A Life of Danger: Being a Literary Translator

Most people imagine that translators live a quiet life, typing away in their home office, in the company of their dictionaries and the occasional cat (or turtle, like Mox). Spending your working hours pondering words and meaning and tone must be a risk-free activity, they think. On the contrary, it appears that literary translation brings a fair share of adventures.

In this piece by Wayne Johnston in The Walrus, for instance, two Dutch translators are sent to Canada by their publisher to visit the novel’s settings (here I thought publishing houses had a tiny budget for translation…). They phone the author, saying they have met one of his fictional characters. The whole thing is scary and delightful at the same time. Imagine meeting, in real life, Jane Eyre or maybe Bod Owens (from Gaiman’s The Graveyard Book) running errands in the city.

This reminded me of a short and compelling novel about translation and writing, Le traducteur, by Jacques Gélat (ed. José Corti; untranslated, sadly). The main character is a highly conscientious literary translator, who makes a mistake one day. He replaces a semicolon with a comma. Nobody else but him notices. Thus he begins to be less faithful in his translations, modifying sentences, adding nuances, and he is eventually possessed by the desire to write his own stories. He starts writing novels that are met with critical acclaim and success. All this has been made possible because he replaced a semicolon by a comma, and because he decided it did not matter.

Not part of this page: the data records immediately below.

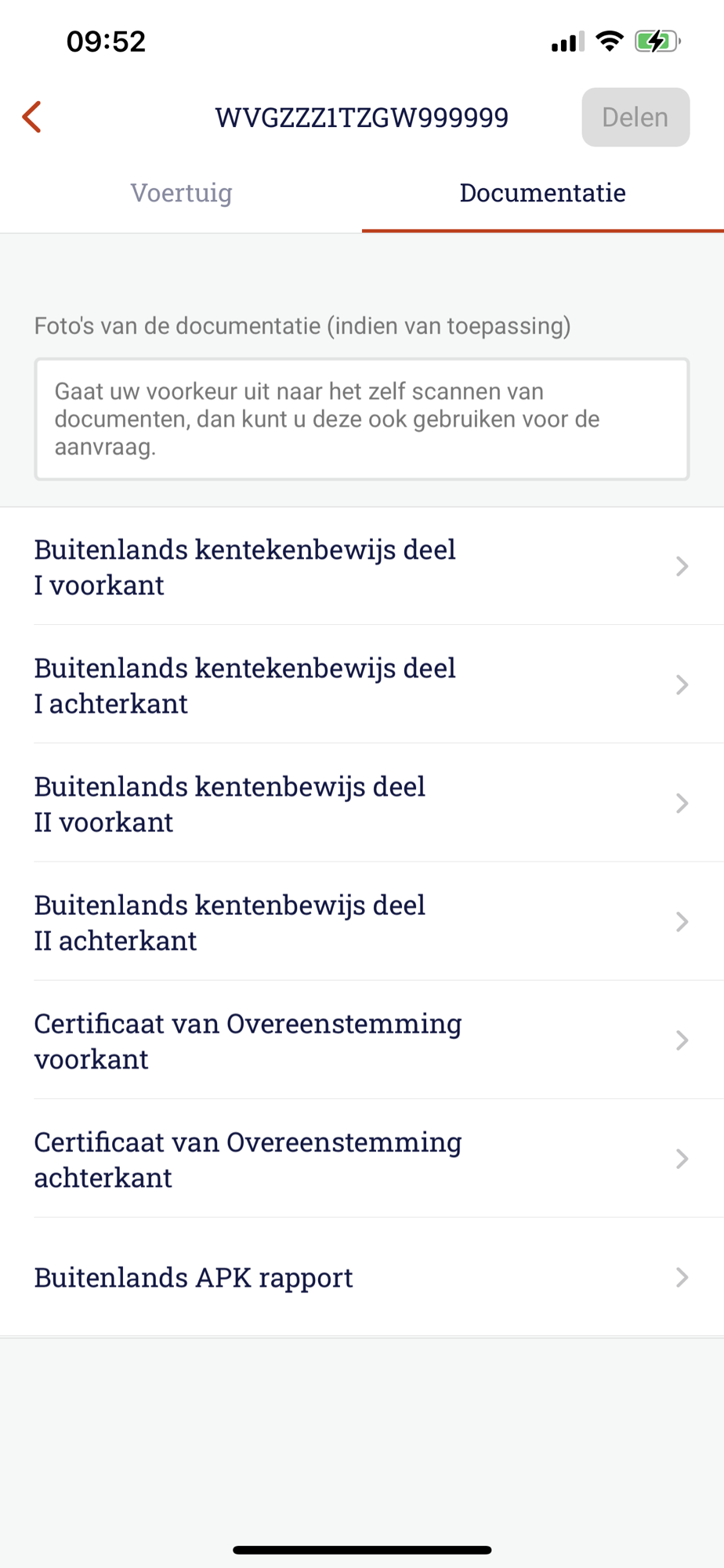
Task: Tap the cellular signal bars icon
Action: click(x=567, y=42)
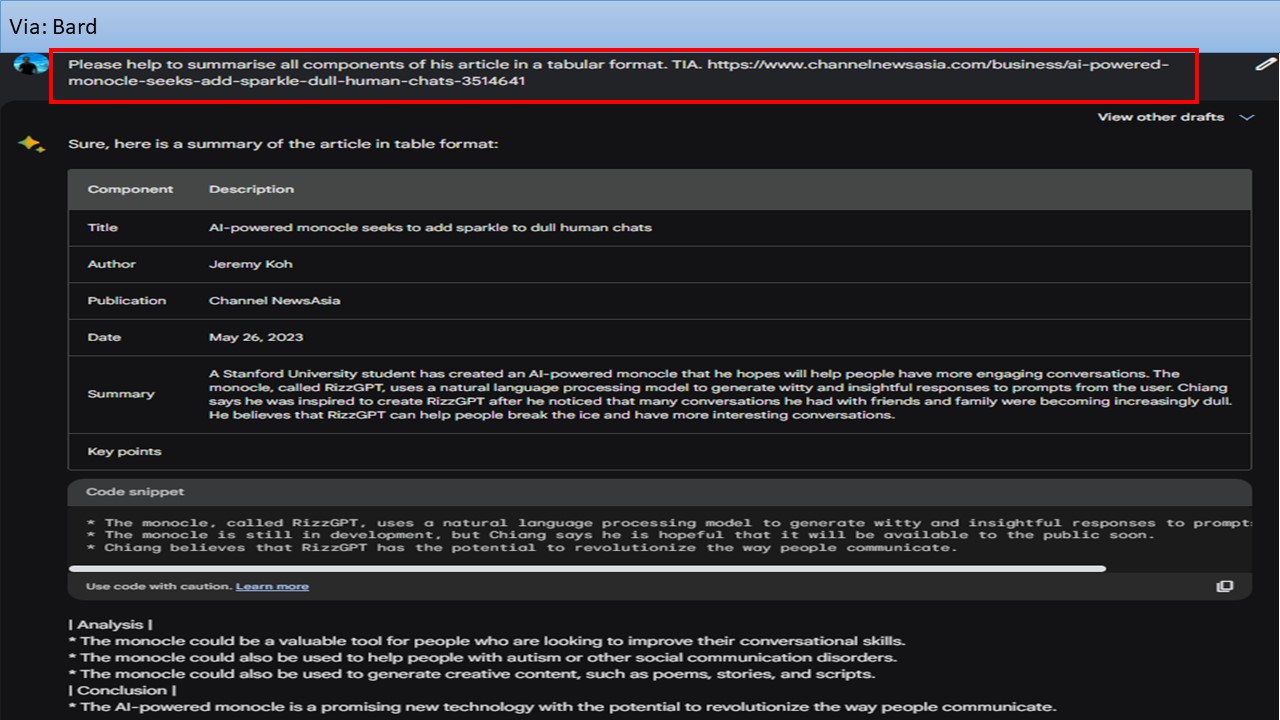Open the Learn more link
The image size is (1280, 720).
(272, 586)
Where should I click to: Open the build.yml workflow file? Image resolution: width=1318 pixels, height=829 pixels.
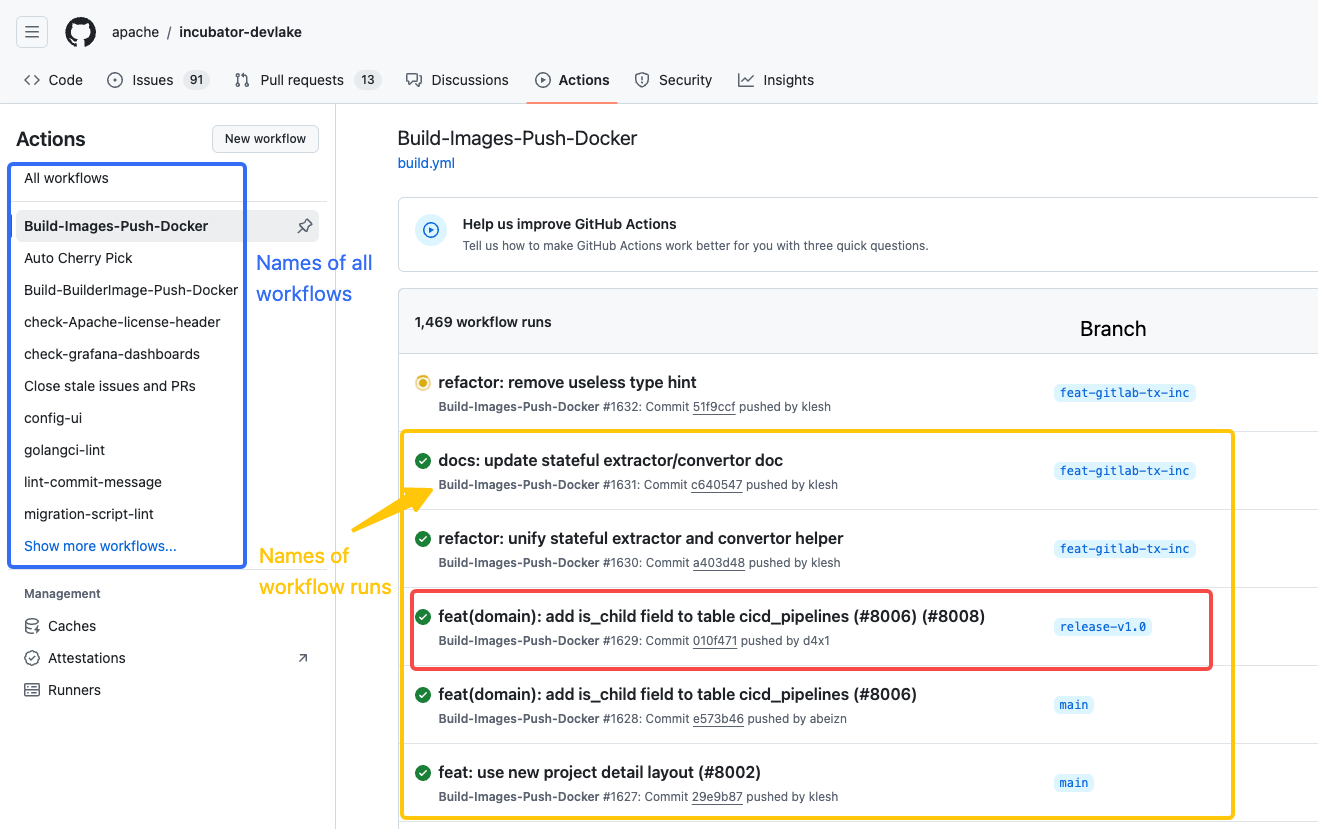[425, 163]
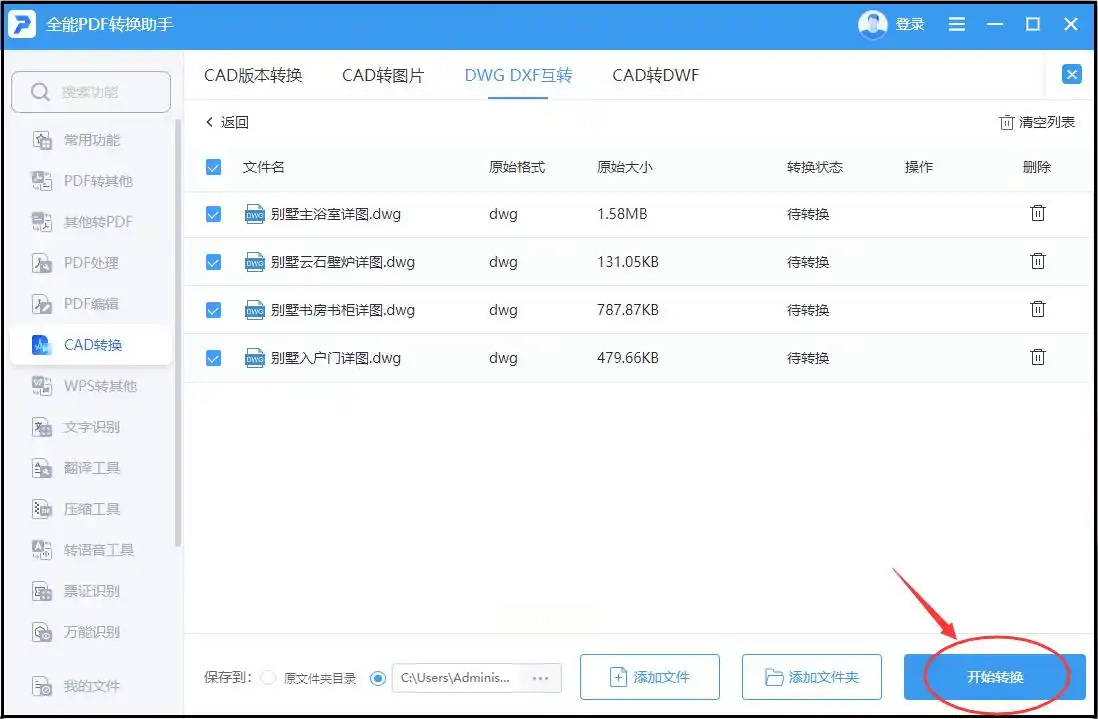Click the 清空列表 clear list icon

pyautogui.click(x=1006, y=122)
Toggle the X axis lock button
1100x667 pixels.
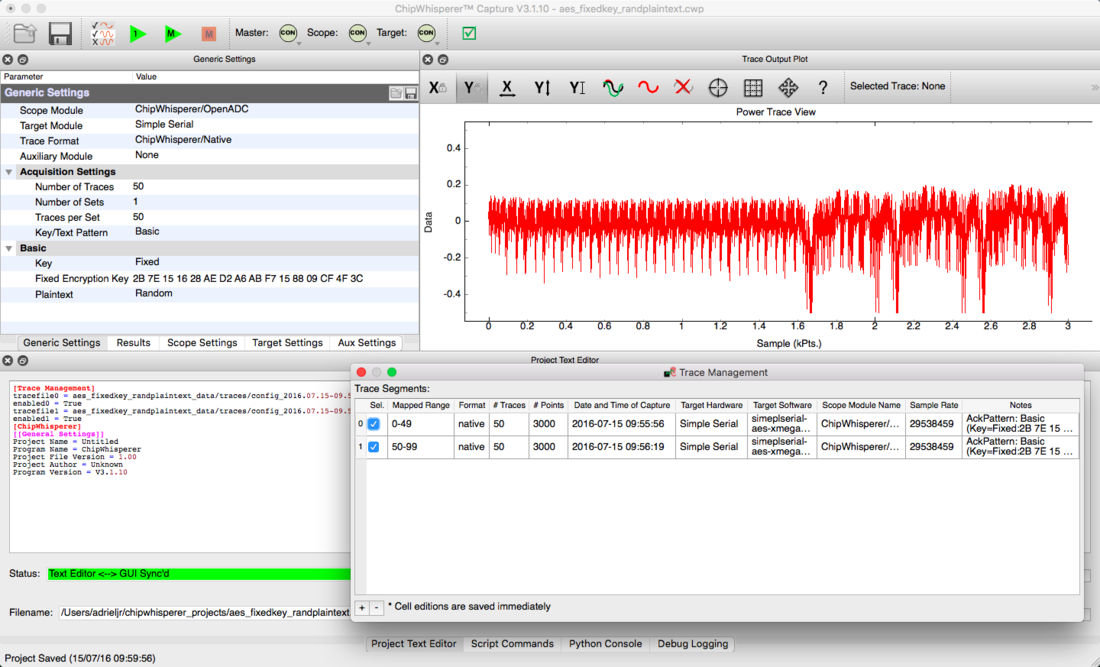click(x=438, y=88)
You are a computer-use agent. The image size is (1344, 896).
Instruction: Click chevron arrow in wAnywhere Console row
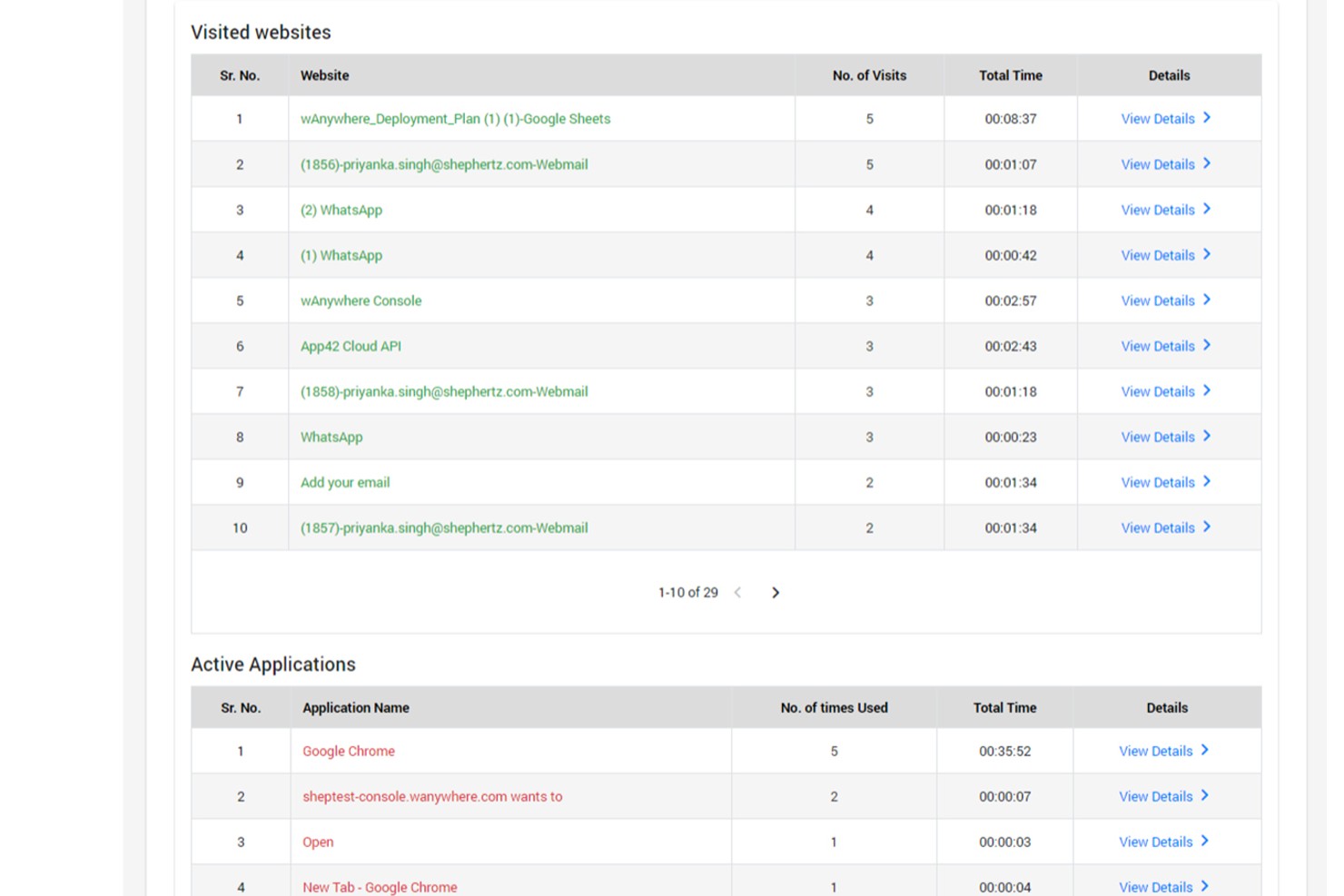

This is not to justify deliberate changes, of course. Translators should consider themselves as writers in their own language, but should not feel that this gives them the right to change everything in a book. One famous Parisian publishing scandal involved Milan Kundera and his first French translator, who modified the style of The Joke to make it more ornate, and even added paragraphs of his own invention. The fraud took years to be discovered, but when it happened, the translator’s career came to an end.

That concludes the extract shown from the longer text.